If you think you’ll need additional time to exit the train, you can press the ominous red “EMERGENCY INTERCOM” button located in the wheelchair area. Since I had seen how briefly the doors stayed open, I pressed this button before the SeaTac stop so I would have enough time to get off. To my embarrassment, the conductor’s voice boomed over the intercom:”You pressed the red button! What’s your emergency?” I responded sheepishly that there was no emergency, but I needed extra time to get off the train. He loudly reminded me that SeaTac was the last stop and I wouldn’t need extra time. Cringing, I resolved never to press the dreaded “EMERGENCY INTERCOM” button again.
After getting off the train, you still need to traverse about a half-mile of flat, covered walkway and an elevator ride to reach the airport terminals. In a power chair this little segment took a few minutes; in a manual chair the trip might be a bit tiring.
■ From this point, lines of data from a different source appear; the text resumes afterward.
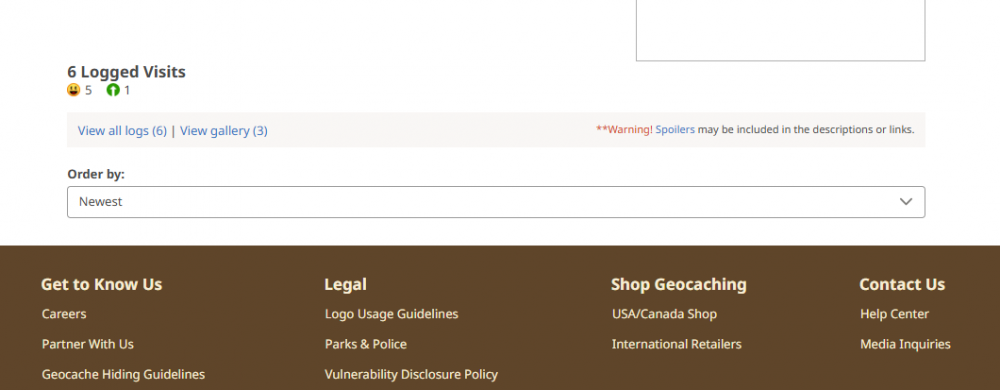Click the smiley found-it log icon

click(73, 90)
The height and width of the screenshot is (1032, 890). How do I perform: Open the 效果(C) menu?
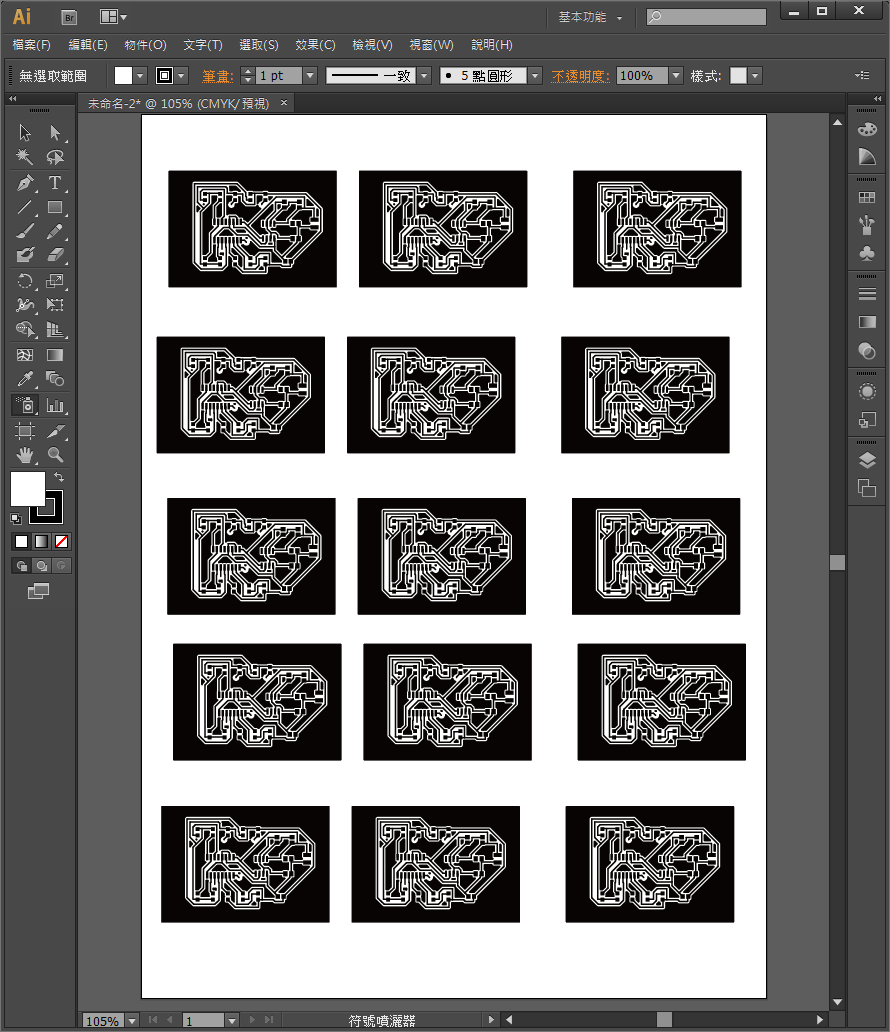pos(315,45)
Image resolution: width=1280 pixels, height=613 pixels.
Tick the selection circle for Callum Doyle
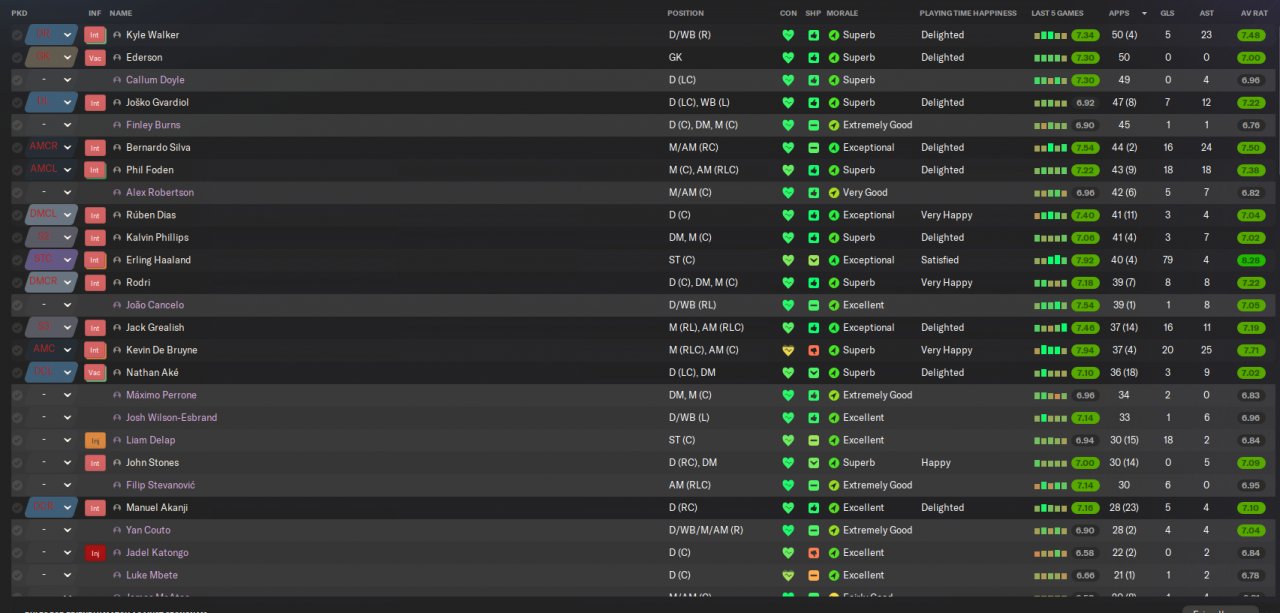point(17,80)
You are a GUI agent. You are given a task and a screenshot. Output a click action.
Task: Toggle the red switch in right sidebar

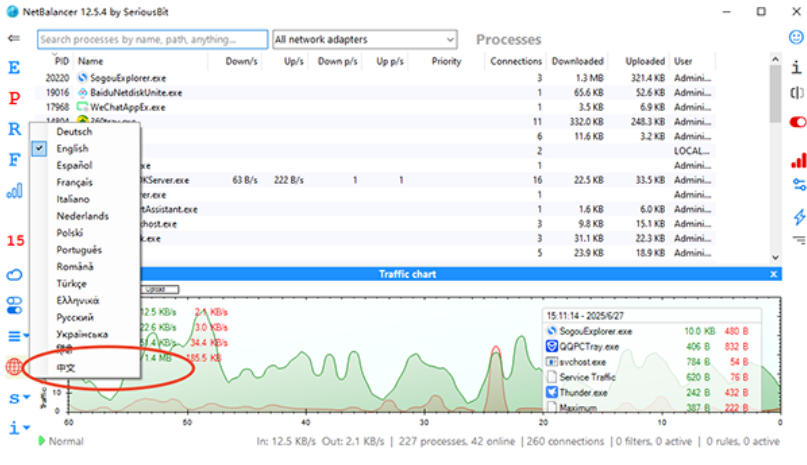(x=798, y=122)

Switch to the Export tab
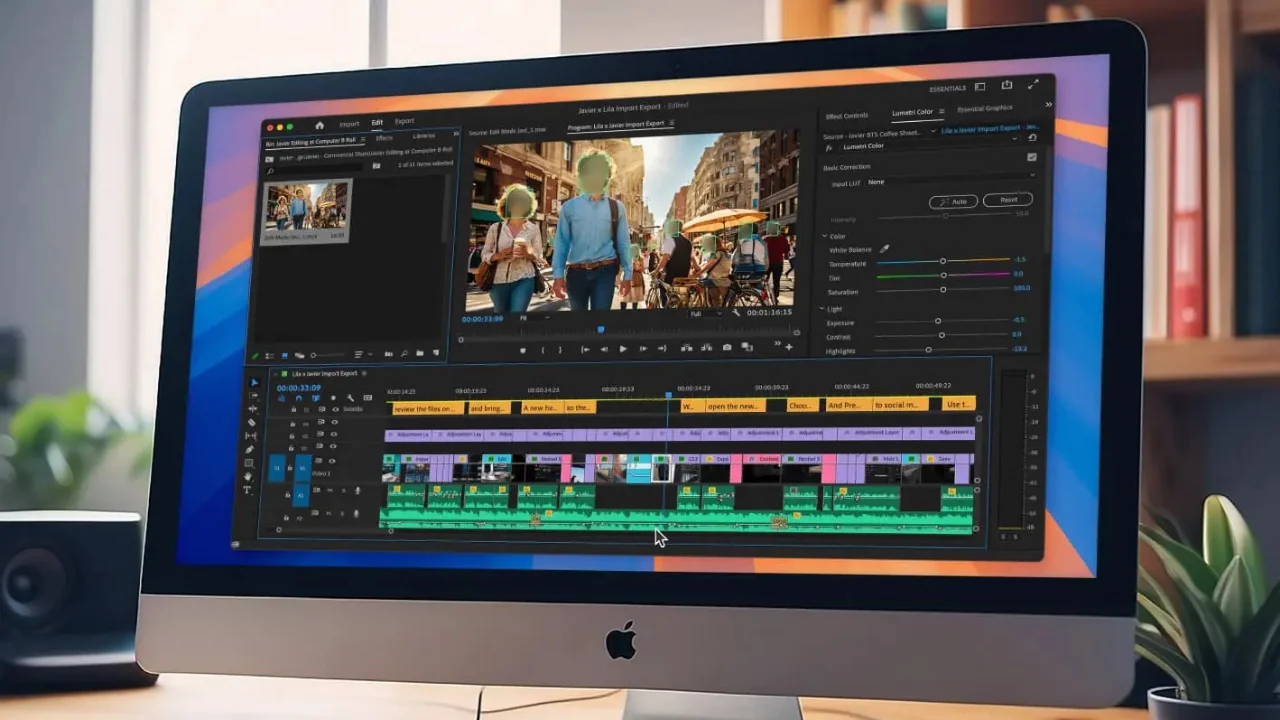coord(404,122)
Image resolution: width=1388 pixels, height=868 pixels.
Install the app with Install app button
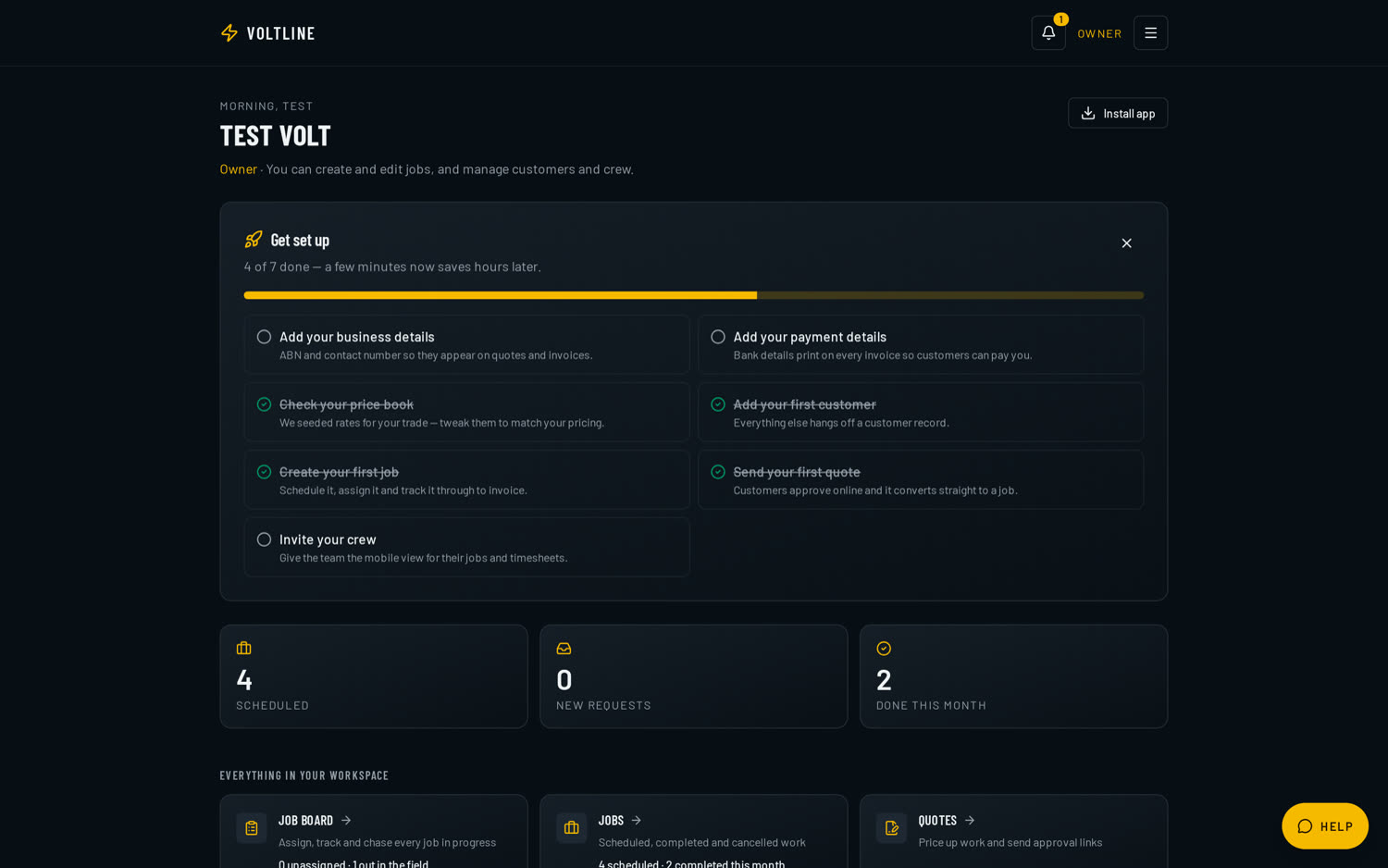click(1118, 113)
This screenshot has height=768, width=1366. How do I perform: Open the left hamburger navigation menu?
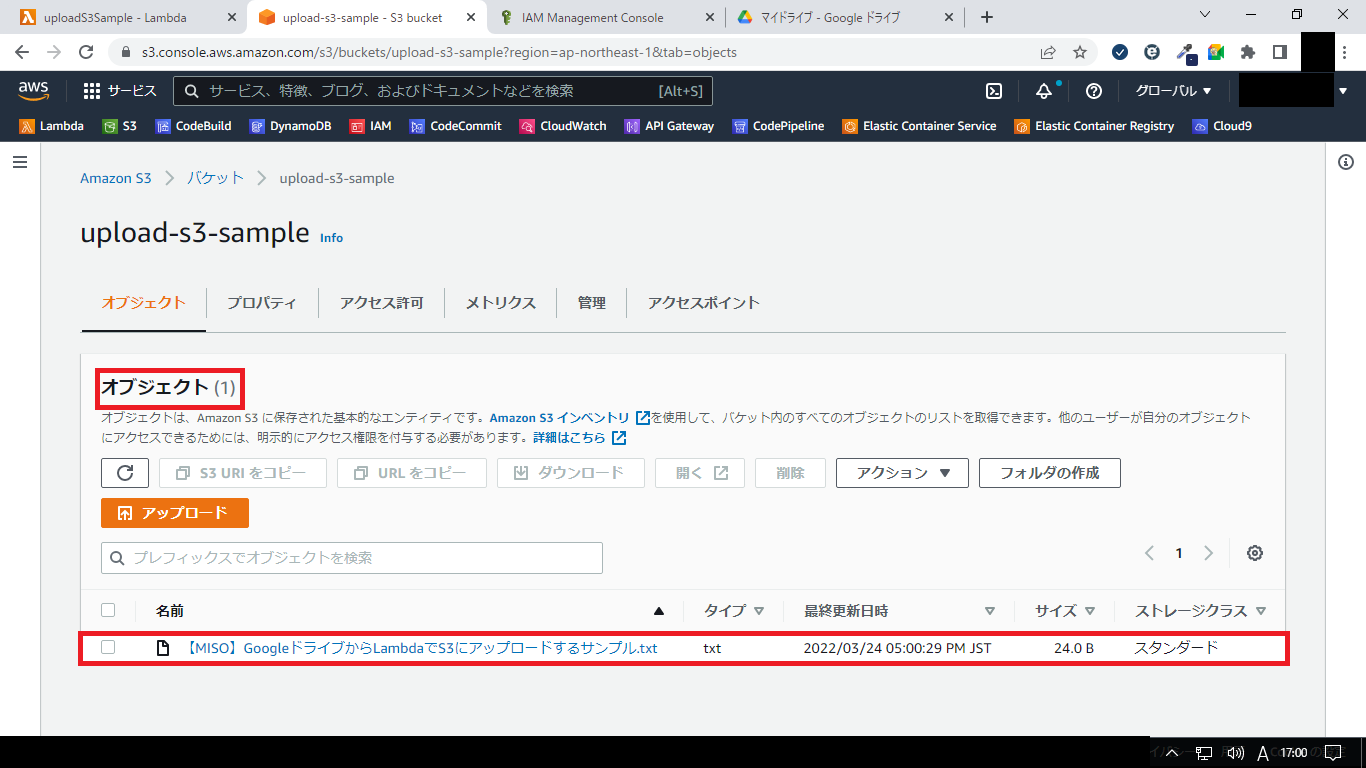click(x=20, y=162)
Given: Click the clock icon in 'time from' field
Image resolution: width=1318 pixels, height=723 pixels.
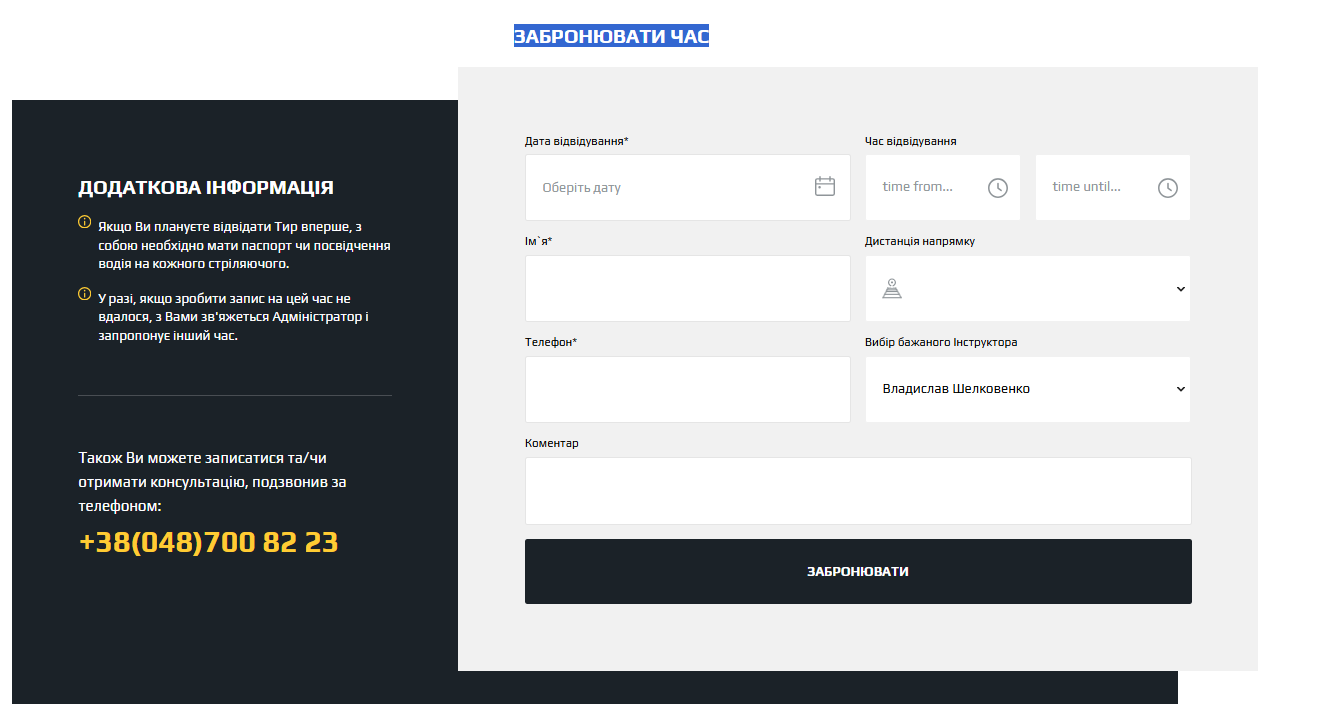Looking at the screenshot, I should coord(997,188).
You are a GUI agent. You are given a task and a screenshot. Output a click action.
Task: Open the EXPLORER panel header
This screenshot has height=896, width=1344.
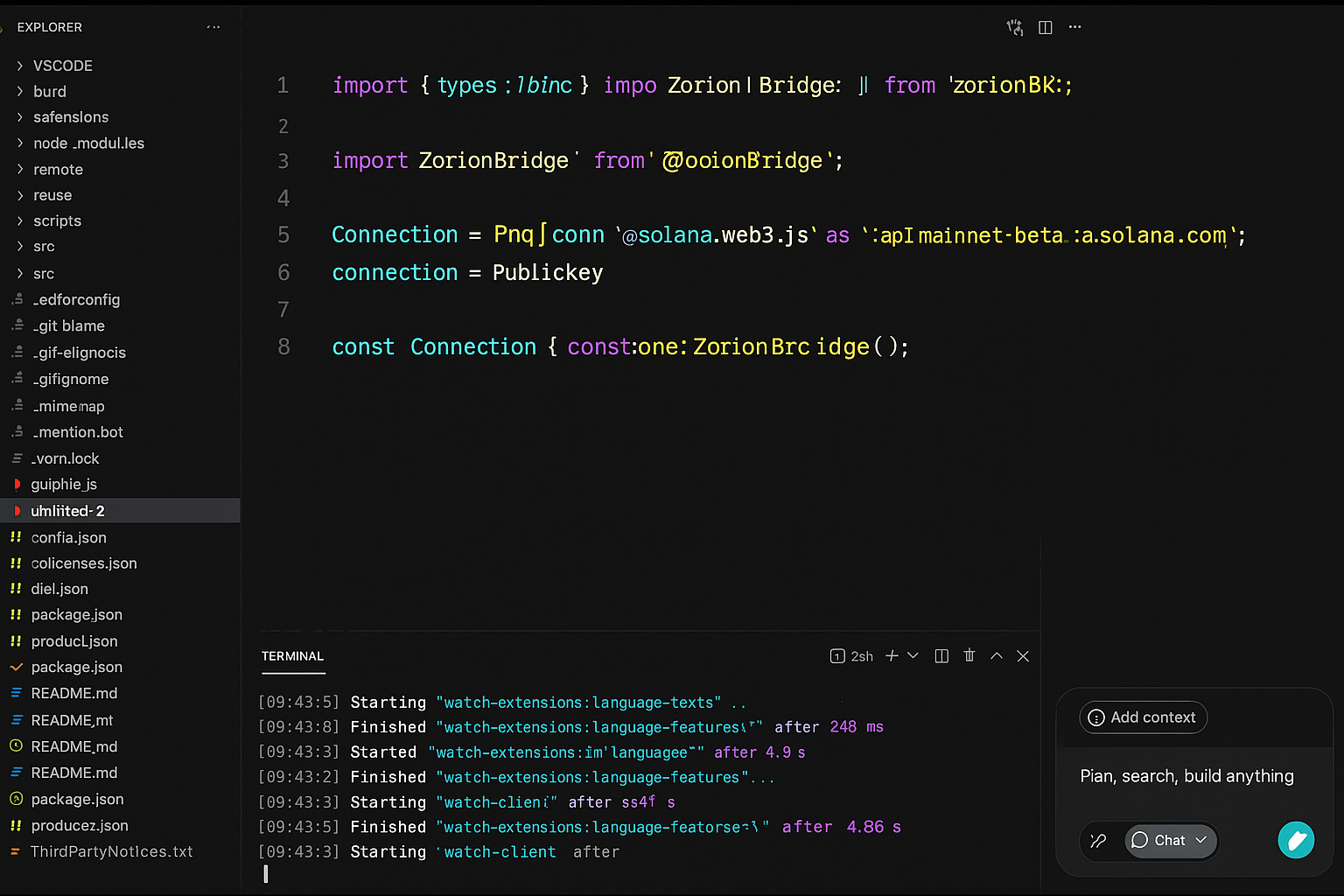pos(50,27)
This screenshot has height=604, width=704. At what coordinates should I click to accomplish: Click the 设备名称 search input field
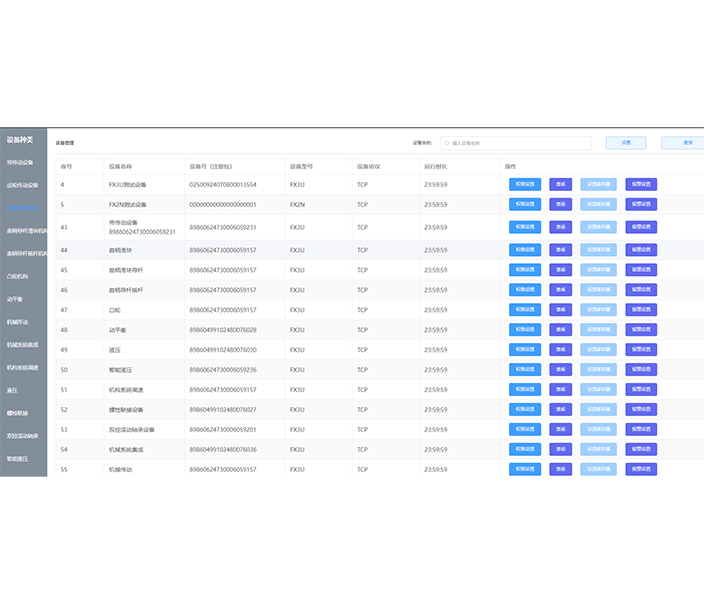pyautogui.click(x=515, y=143)
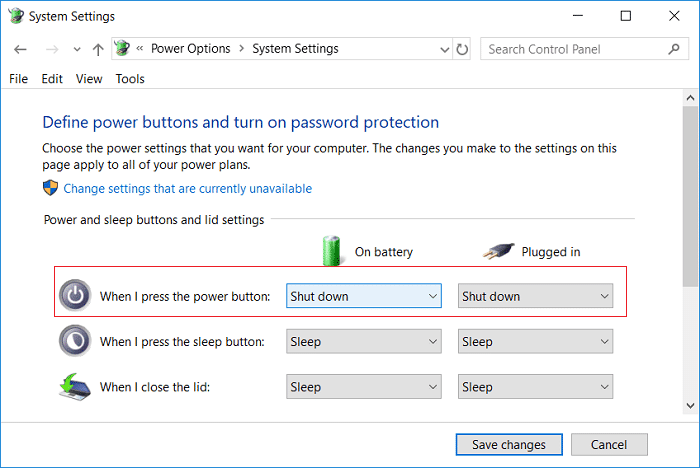Open the recent locations dropdown arrow

[x=77, y=49]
If you plan to haul your own luggage, give yourself extra time.
All in all, Sound Transit’s Light Rail offers a relatively quick ride to the airport and may be your best bet if you want to travel quickly to and from the Sounders (soccer) game, enjoy some Friday night revelry downtown and make it back without driving, or just visit some friends south of Seattle.
- How to obtain a Regional Reduced Fare Permit: http://www.soundtransit.org/Riding-Sound-Transit/Fares-and-Passes.xml
- ADA accessibility: http://www.soundtransit.org/Riding-Sound-Transit/Accessibility-and-ADA.xml
- Regional Reduced Fair Permit application form (to be signed by your physician): http://metro.kingcounty.gov/tops/accessible/RRFP-app.pdf
- About Sound Transit: http://www.soundtransit.org/Riding-Sound-Transit/Schedules-and-Facilities.xml
Aditya Ganapathiraju, a research assistant in rehabilitation medicine at the UW, responsibly enjoys his martinis before boarding public transportation. He has a C5 level injury, but swears he feels like a C7 on good days. And like the late John Callahan, he too celebrates “the lighter side of being paralyzed for life.”